Saved data entries
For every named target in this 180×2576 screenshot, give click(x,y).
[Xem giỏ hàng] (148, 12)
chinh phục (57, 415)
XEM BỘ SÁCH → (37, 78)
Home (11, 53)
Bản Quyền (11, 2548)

Task brief: Make an exact copy of every entry.

Task result:
For every named target in this 180×2576 screenshot, give click(x,y).
[Xem giỏ hàng] (148, 12)
chinh phục (57, 415)
XEM BỘ SÁCH → (37, 78)
Home (11, 53)
Bản Quyền (11, 2548)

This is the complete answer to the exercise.